Zadanie 1 =>
Przepisz dokładnie z wpisu o materializmie fragment od „Czas na cykl” do „wiele posiadłości .” włącznie.
Zadanie 2 =>
Wymień wszystkie przykazania, które Jezus przytacza w cytowanym we wpisie o materializmie fragmencie Ewangelii.
Zadanie 3 =>
Rozwiń wpis o materializmie, pisząc jego dalszy ciąg od miejsca, w którym się kończy.

Fragment tekstu =>
== == ==

Materializm

Niech będzie pochwalony Jezus Chrystus. Wczoraj tj. 16.12.2017 zrobiliśmy wigilię dla bezdomnych. Sporo osób się zaangażowało w te dzieło. Kilka kobiet z naszej wspólnoty zrobiło 250 pierogów, 50 krokietów, 5 ciast, 2 kutie i prawie 20 litrów barszczu ( w tym 6l moja mama). Przyszło jakieś 50 osób, proboszcz nas też odwiedził. Jeszcze jedna kobieta ze wspólnoty nas wsparła grą na gitarze podczas śpiewania kolęd. Podczas tej wigilii później rozdawaliśmy im jeszcze jedzenie, oraz ciuchy. W trakcie rozdawania ciuchów a właściwie po Bóg mi uświadomił jak bardzo jeszcze niestety jestem przywiązany do różnych materialnych rzeczy. Ubrałem swoją najdroższą i najlepszą kurtkę wtedy. Podczas rozdawania ciuchów położyłem ją obok innych kurtek. Jeden bezdomny ją zabrał nie wiedząc, że to była moja kurtka. Na koniec gdy chciałem się ubrać nie mogłem jej znaleźć i ogarnęła mnie złość. Wtedy też właśnie uświadomiłem sobie przywiązanie do zwykłej rzeczy materialnej. Bóg, żeby pokazać nam czasem coś złego w nas musi to zrobić w mocniejszy sposób, bo inaczej byśmy tego nie zauważyli. Teraz już wiem, że nie muszę wcale kupować sobie drogich i firmowych ciuchów. Lepiej się ubierać za taką cenę za jaką nie będzie Tobie żal w każdej chwili oddać coś potrzebującemu. Pewnie gdyby bezdomny podszedł i spytał o tą kurtkę to nigdy bym mu jej nie dał. Oj jak długo jeszcze Bóg będzie mi otwierał oczy na inne sprawy, nie wiem. Z Panem Bogiem.
Czas na cykl „Pismo Święte”. Ewangelia wg św. Marka 10, 17-22
Bogaty młodzieniec
Gdy wybierał się w drogę , przybiegł pewien człowiek i upadłszy przed Nim na kolana , pytał Go : « Nauczycielu dobry , co mam czynić , aby osiągnąć życie wieczne ?» Jezus mu rzekł : « Czemu nazywasz Mnie dobrym ? Nikt nie jest dobry , tylko sam Bóg . Znasz przykazania : Nie zabijaj , nie cudzołóż , nie kradnij , nie zeznawaj fałszywie , nie oszukuj , czcij swego ojca i matkę » . On Mu rzekł : « Nauczycielu , wszystkiego tego przestrzegałem od mojej młodości ». Wtedy Jezus spojrzał z miłością na niego i rzekł mu : « Jednego ci brakuje . Idź , sprzedaj wszystko , co masz , i rozdaj ubogim , a będziesz miał skarb w niebie . Potem przyjdź i chodź za Mną !» Lecz on spochmurniał na te słowa i odszedł zasmucony , miał bowiem wiele posiadłości .

== == ==

Wyciąg danych =>
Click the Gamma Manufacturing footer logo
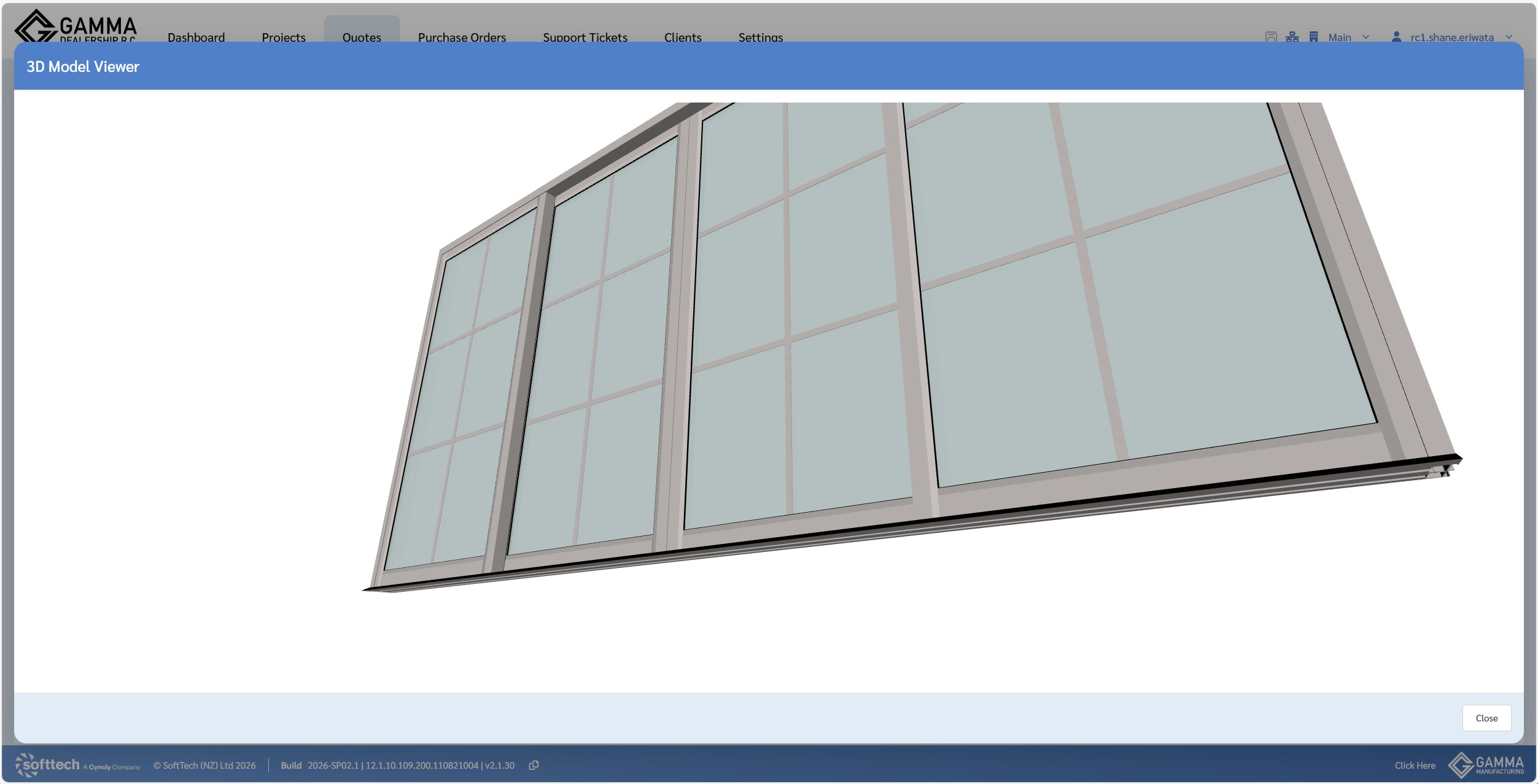tap(1486, 765)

== == ==

Odpowiedź 1 =>
Czas na cykl „Pismo Święte”. Ewangelia wg św. Marka 10, 17-22
Bogaty młodzieniec
Gdy wybierał się w drogę , przybiegł pewien człowiek i upadłszy przed Nim na kolana , pytał Go : « Nauczycielu dobry , co mam czynić , aby osiągnąć życie wieczne ?» Jezus mu rzekł : « Czemu nazywasz Mnie dobrym ? Nikt nie jest dobry , tylko sam Bóg . Znasz przykazania : Nie zabijaj , nie cudzołóż , nie kradnij , nie zeznawaj fałszywie , nie oszukuj , czcij swego ojca i matkę » . On Mu rzekł : « Nauczycielu , wszystkiego tego przestrzegałem od mojej młodości ». Wtedy Jezus spojrzał z miłością na niego i rzekł mu : « Jednego ci brakuje . Idź , sprzedaj wszystko , co masz , i rozdaj ubogim , a będziesz miał skarb w niebie . Potem przyjdź i chodź za Mną !» Lecz on spochmurniał na te słowa i odszedł zasmucony , miał bowiem wiele posiadłości .

Odpowiedź 2 =>
- Nie zabijaj
- Nie cudzołóż
- Nie kradnij
- Nie zeznawaj fałszywie
- Nie oszukuj
- Czcij swego ojca i matkę

Odpowiedź 3 =>
Ten fragment idealnie pasuje dzisiaj chyba do tej sytuacji. Ja też jak ten młodzieniec spochmurniałem wtedy. Człowiek jest strasznie przywiązany do materialnych rzeczy, do drogich telefonów, markowych ubrań. Prawda jest taka, że wcale nie jest mu to potrzebne a może kupić o połowę tańszy telefon i też być zadowolonym. Człowiek chce iść za Jezusem, a przy tak błahej sprawie jak droga kurtka się wywala. Myślę, że ten problem z materializmem akurat możemy teraz przemyśleć, właśnie w czasie adwentu. Teraz, gdy właśnie w każdej chwili może do nas przyjść Jezus w postaci bezdomnego i zmarzniętego człowieka, który prosi nas o kurtkę, którą kupiliśmy w drogim sklepie. Z Panem Bogiem.
To powinieneś im co spotkanie oddawać swoje kurtki i tylko na nie pracować i jeszcze się cieszyć ze zechcą łaskawie wziąć, ale ja to inaczej widzę to była kradzież .
no proszę jaką piękną refleksją natknął cię Pan poprzez to wydarzenie,tak sobie myślę że ja kiedyś oddałem kurtkę wprost z wieszaka bezdomnemu pukającemu do drzwi ,ale właśnie dla tego że mi się ona niespecjalnie podobała,i chwała Panu
No i jak widać Pan Bóg znowu wyprowadził dobro 😉 Dzięki braciszku Adrianie za te słowa. Ja bardzo się ucieszyłem kiedy zobaczyłem, że moja kurtka została. A też zezłościłbym się, gdybym ją stracił, mimo że jest już stara… Ech… Dobry wpis.
A zabrana kurtka, wierzę że to łaska.